The public is entitled to no less.
I've been impressed with what seems to me a much more common practice now than 30 years ago: informing the customer ahead of time -- whether by a doctor or dentist, or an auto mechanic -- what's about to happen, how and why.
Unfortunately, the practice has not been widely adopted by public officials.
Case in point: the apparent done deal on the ICCSD's sale of its very valuable downtown location/property/building for its central administrative offices ("CAO") to the University of Iowa. Rob Daniel, "District OKs office sale to UI for $4.5M," Iowa City Press-Citizen, July 28, 2010.
There are four, count 'em four, categories of public institutions -- with their supporting taxpayers -- involved in (or left out of, as it happens) this decision.
The County Board of Supervisors has long looked to this property in connection with its possible expansion (or replacement) of the current County jail. This public body is supported by County taxpayers.
The City Council of Iowa City, along with the downtown business community, has talked of coordinated planning of the area south of Burlington Street (where the CAO is located). The Council is supported by City taxpayers.
The University of Iowa -- Iowa City's "800-pound gorilla" that takes land wherever it pleases, and has eminent domain power if it can't otherwise destroy family neighborhoods and the downtown area -- is funded, at least still in part, by Iowa's taxpayers generally.
Finally, there is the School District, supported by many of the same taxpayers through property and sales taxes designated for the schools.
Even responsible for-profit corporations feel some obligation to take the feelings of local residents into account -- whether they legally have to or not.
There are more issues here than I care to write or you care to read about.
But here are a couple.
The University is apparently, as has all too often been the case in the past, refusing to say why it wants the property or what it will do with it -- let alone how those desires and uses relate to what it may have in mind for ten, twenty or thirty years from now, that it also has no intention of letting any of us know.

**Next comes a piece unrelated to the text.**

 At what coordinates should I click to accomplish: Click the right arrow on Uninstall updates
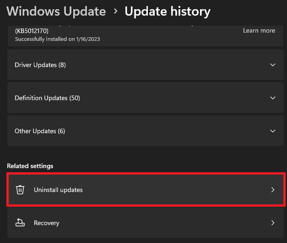click(x=273, y=190)
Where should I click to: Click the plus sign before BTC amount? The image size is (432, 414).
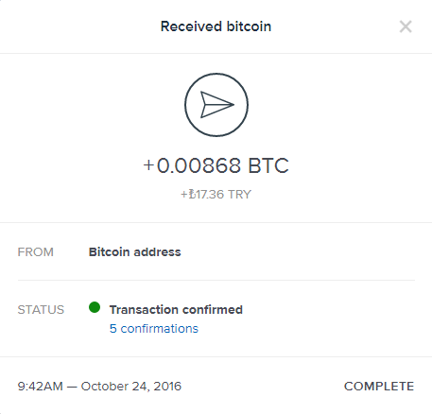coord(148,165)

Compare this with the very open and commendable way it handled the Hancher-Voxman-Clapp reconstruction/relocation decisions. "Hancher Relocation Process and Site; University Offers Useful Model for Major Decisions," July 10, 2009.
Not incidentally, it also has it within its power to help the County but refuses to do so (by letting it have the little land required to expand the jail where it is).
The School District (so far as I now know; I may be wrong) has not indicated precisely where it plans to move its administrative functions or what it is going to do with the money from the sale. The same parents who tend to go unrepresented in other District decisions (remember boundaries?) may well be left out of this decision, too. No District Board member, or administrator, is lacking a personal automobile (or at least family car they can use) to travel to meetings at the CAO. That is not true for all of our students' parents. The CAO, at its present location, is a three-block walk from the central, downtown bus stop for all bus lines. Will a CEO at another location be, could it possibly be, equally accessible elsewhere within the District?
It's especially disturbing to read that these four public bodies have not even fully communicated among themselves regarding this decision.
But we, the public, are also involved -- big time -- in this sale. It is, after all, our money these four public bodies are using, not the personal funds of our elected and appointed officials.
We deserve better treatment. We deserve "No Surprises."
At a minimum, we deserve the degree of sensitivity and openness the UICCU credit union has given its members regarding its proposed new construction project.
* Why do I put this blog ID at the top of the entry, when you know full well what blog you're reading? Because there are a number of Internet sites that, for whatever reason, simply take the blog entries of others and reproduce them as their own without crediting the source. I don't mind the flattering attention, but would appreciate acknowledgment as the source -- even if I have to embed it myself.